Required action: Only the records, exactly as written, belong in the answer; pictures do not.

(Collected data entries)

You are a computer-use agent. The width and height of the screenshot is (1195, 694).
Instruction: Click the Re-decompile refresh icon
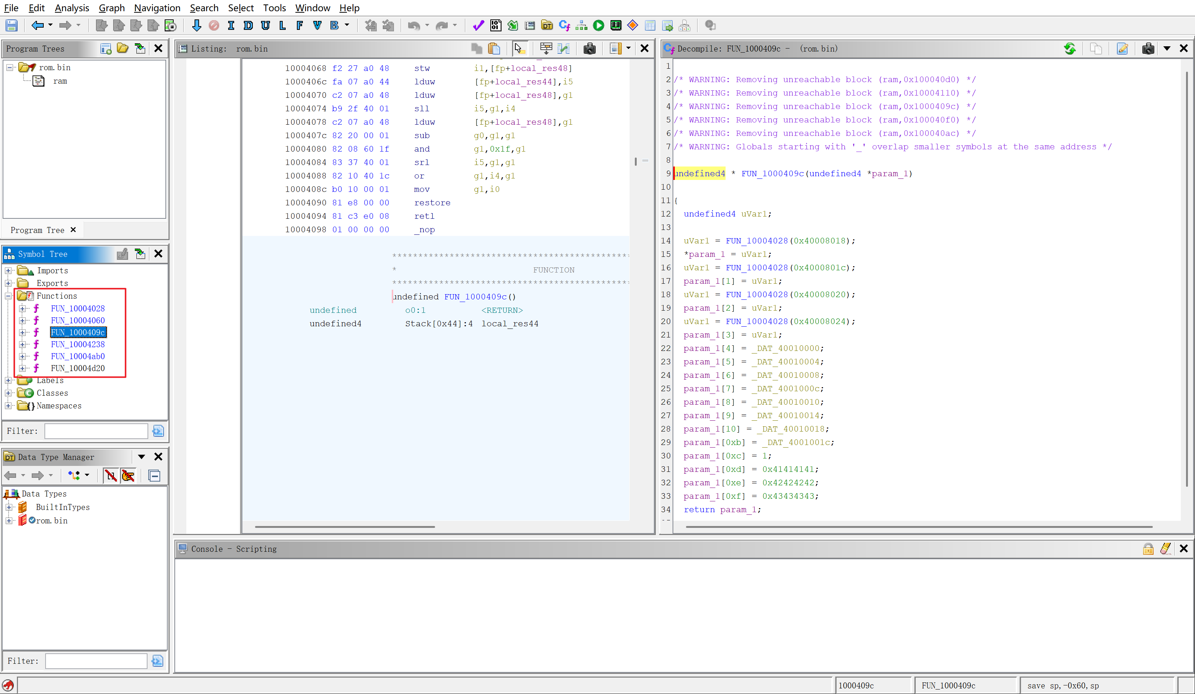(x=1070, y=48)
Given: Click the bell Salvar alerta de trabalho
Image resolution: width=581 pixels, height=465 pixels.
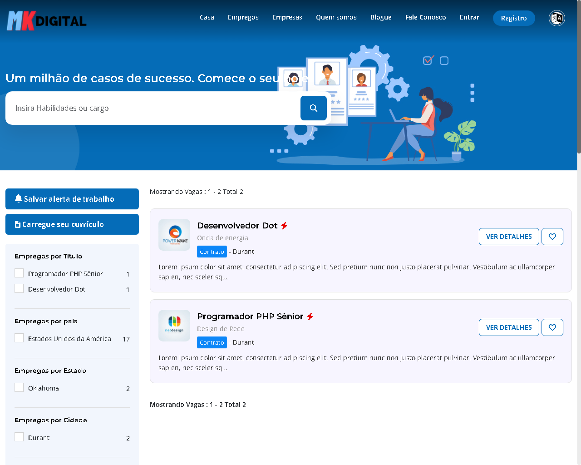Looking at the screenshot, I should tap(72, 199).
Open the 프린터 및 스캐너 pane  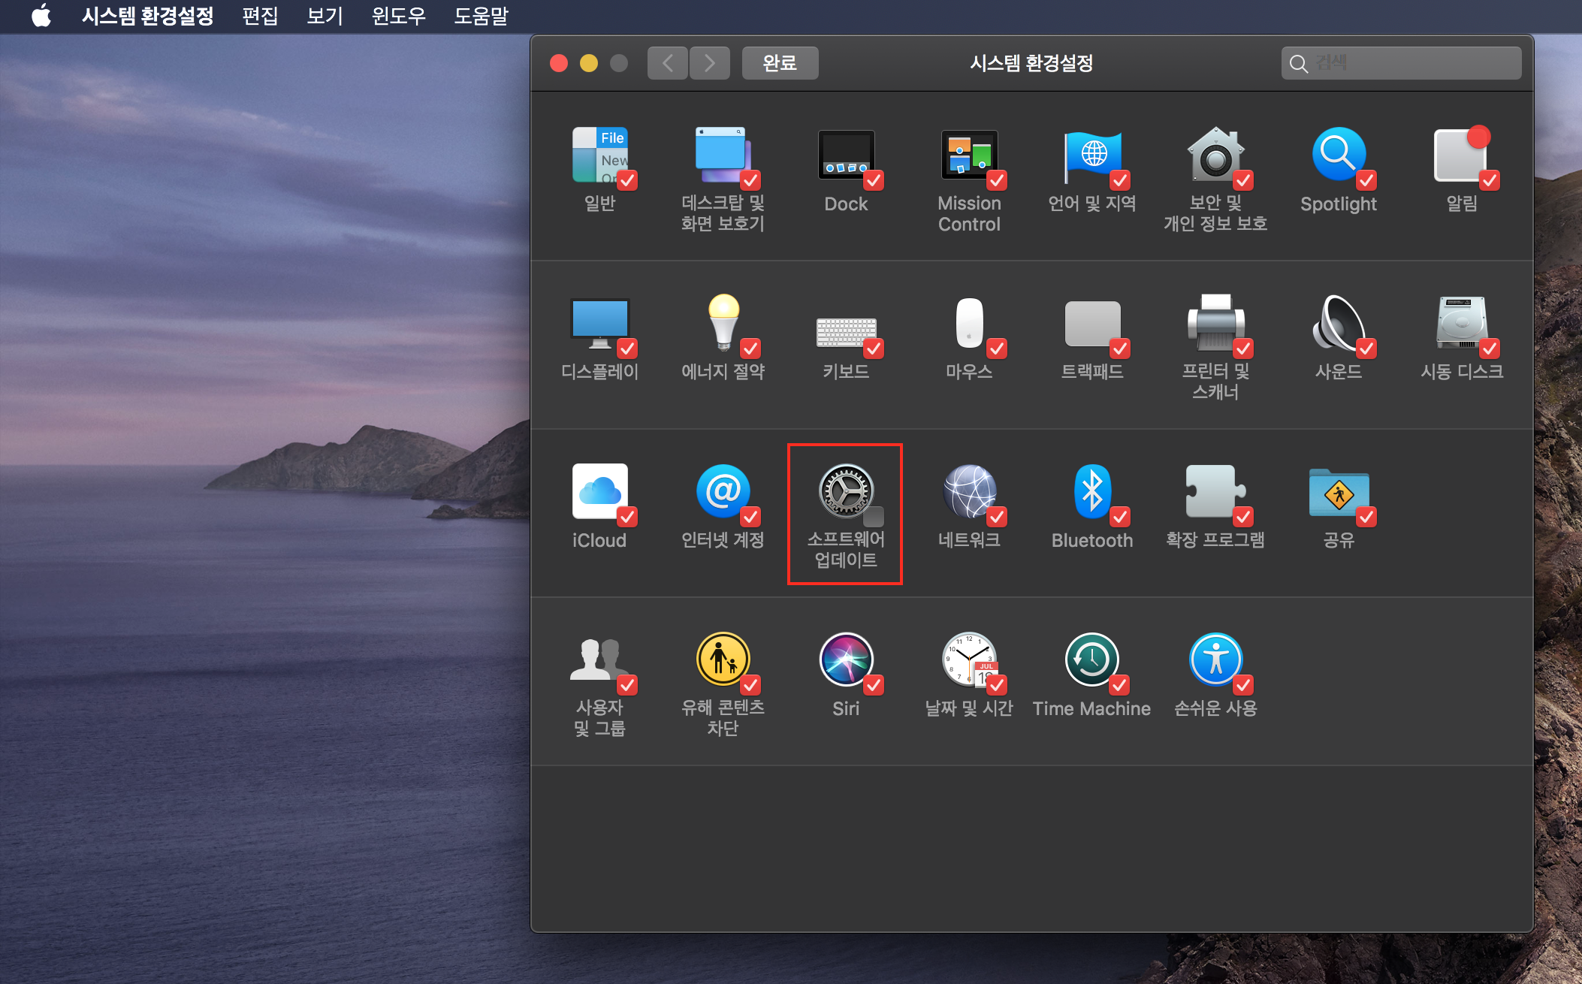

Task response:
You are a computer-use agent. The width and height of the screenshot is (1195, 694).
Instruction: Click the Re-decompile refresh icon
(x=1070, y=48)
Given: Click the bell Salvar alerta de trabalho
Image resolution: width=581 pixels, height=465 pixels.
Looking at the screenshot, I should tap(72, 199).
Open the 프린터 및 스캐너 pane  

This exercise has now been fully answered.